In its first year of MAPP, Trinity brought in two consulting firms to help inform its plan. Fuller Higher Ed Solutions assessed capacity and resources with a series of faculty and staff interviews, and BKD CPAs and Advisors assessed the financial sustainability of academic programs with a a course-level margin analysis and a market study. This led further to the collaborative efforts between administration and two faculty working groups.

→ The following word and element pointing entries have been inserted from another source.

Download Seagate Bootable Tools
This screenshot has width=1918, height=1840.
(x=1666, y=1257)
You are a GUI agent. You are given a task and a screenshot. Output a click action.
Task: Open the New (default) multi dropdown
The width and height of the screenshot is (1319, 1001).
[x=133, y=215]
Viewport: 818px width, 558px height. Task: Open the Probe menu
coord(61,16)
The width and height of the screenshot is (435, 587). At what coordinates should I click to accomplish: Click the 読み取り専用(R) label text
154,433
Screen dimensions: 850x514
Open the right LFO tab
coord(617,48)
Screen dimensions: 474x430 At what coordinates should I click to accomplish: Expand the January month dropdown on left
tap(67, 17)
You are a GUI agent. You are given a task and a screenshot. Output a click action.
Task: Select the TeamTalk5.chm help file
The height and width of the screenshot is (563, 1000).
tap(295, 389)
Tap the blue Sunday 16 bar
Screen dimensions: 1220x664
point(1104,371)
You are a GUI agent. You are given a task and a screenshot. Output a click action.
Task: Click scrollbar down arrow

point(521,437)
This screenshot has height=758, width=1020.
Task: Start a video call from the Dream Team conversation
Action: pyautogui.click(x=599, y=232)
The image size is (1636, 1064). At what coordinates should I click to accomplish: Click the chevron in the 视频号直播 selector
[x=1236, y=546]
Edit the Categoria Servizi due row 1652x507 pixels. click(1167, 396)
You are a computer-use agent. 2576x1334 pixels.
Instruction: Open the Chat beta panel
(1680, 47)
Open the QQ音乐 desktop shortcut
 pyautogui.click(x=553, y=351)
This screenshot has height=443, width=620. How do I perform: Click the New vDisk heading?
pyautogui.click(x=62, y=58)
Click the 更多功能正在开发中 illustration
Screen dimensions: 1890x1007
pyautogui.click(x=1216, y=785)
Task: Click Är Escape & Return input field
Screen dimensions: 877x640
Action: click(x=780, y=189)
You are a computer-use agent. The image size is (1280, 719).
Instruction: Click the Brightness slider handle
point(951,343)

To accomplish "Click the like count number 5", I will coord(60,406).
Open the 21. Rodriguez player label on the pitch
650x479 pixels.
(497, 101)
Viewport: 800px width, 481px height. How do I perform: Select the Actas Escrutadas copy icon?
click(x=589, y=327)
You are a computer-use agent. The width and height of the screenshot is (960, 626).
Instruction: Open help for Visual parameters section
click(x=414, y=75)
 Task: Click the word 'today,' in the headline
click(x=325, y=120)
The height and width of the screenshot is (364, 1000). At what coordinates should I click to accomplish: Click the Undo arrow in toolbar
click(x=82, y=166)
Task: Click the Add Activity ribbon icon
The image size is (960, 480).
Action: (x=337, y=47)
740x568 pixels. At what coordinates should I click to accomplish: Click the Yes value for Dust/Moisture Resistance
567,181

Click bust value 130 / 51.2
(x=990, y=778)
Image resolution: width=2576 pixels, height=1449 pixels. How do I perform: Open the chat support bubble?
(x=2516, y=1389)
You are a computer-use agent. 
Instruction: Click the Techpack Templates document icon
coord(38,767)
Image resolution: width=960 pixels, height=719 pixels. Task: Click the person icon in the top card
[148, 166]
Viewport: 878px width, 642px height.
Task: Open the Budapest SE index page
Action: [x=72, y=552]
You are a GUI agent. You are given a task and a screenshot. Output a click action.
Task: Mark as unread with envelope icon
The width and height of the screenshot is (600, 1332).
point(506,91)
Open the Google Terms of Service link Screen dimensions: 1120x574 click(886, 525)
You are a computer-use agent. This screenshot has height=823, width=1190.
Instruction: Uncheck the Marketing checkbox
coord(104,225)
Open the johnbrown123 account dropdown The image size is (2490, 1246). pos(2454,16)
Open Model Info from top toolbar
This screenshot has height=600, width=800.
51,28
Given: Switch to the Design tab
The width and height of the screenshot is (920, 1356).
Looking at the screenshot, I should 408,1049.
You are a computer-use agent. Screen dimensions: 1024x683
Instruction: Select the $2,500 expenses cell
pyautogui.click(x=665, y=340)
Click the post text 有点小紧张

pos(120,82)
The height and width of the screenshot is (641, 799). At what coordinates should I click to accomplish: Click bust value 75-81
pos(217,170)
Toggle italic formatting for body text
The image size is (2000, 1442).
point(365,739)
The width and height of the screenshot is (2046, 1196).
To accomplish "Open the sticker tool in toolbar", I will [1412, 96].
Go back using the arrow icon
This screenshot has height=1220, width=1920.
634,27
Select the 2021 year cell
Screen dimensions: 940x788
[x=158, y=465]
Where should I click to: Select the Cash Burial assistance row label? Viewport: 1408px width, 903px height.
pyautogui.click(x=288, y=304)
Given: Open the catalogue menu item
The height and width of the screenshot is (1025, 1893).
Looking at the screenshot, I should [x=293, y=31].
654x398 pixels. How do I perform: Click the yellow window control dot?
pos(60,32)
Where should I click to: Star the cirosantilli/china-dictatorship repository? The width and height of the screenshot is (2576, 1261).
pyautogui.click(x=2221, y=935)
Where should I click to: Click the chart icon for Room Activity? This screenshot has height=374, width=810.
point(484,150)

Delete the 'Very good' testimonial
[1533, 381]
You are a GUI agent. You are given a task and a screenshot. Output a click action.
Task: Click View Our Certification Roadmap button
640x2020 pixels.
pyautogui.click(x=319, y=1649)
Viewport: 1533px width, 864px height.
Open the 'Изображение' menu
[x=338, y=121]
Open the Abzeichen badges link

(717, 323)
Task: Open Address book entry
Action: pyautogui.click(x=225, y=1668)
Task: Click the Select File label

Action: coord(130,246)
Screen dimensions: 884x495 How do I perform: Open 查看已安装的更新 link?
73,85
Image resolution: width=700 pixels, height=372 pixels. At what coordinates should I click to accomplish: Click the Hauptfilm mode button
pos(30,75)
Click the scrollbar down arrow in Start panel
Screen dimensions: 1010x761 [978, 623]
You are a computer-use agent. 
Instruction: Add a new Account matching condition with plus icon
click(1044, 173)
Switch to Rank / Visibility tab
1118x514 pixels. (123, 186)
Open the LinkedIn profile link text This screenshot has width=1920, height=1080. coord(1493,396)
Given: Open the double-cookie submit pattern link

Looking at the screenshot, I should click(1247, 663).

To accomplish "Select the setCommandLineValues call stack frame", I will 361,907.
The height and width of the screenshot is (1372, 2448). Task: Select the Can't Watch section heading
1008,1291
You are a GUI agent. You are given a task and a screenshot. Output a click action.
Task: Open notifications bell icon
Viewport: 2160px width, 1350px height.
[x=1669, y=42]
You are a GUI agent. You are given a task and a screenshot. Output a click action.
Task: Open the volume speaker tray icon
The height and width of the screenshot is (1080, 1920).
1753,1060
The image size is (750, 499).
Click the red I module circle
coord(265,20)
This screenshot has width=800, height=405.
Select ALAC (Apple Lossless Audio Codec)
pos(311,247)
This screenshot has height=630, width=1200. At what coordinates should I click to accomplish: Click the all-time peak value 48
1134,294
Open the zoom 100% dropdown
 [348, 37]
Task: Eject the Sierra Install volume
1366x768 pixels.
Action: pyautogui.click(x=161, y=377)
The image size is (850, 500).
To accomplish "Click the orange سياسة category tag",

An adjacent goal has also been to foster a new way of thinking at Trinity: that given the challenging trends in higher education, this will be an ongoing process of institutional reflection, real engagement with market realities, university resources, enrollment outcomes, and mission vitality. "Together with our God-given vocation as stewards, we have a responsibility to examine ourselves as an organization," said Trinity President Nicholas Perrin. “I firmly believe that by God’s grace and through prayerful collaboration, Trinity will close out this journey stronger than it is today—and much better poised to execute the mission God has given us.” For 125 years the Lord has faithfully been using Trinity to advance his kingdom, and university leadership is striving to steward that gift well by following God’s lead in prayerfully and strategically planning the next chapter of the Trinity story.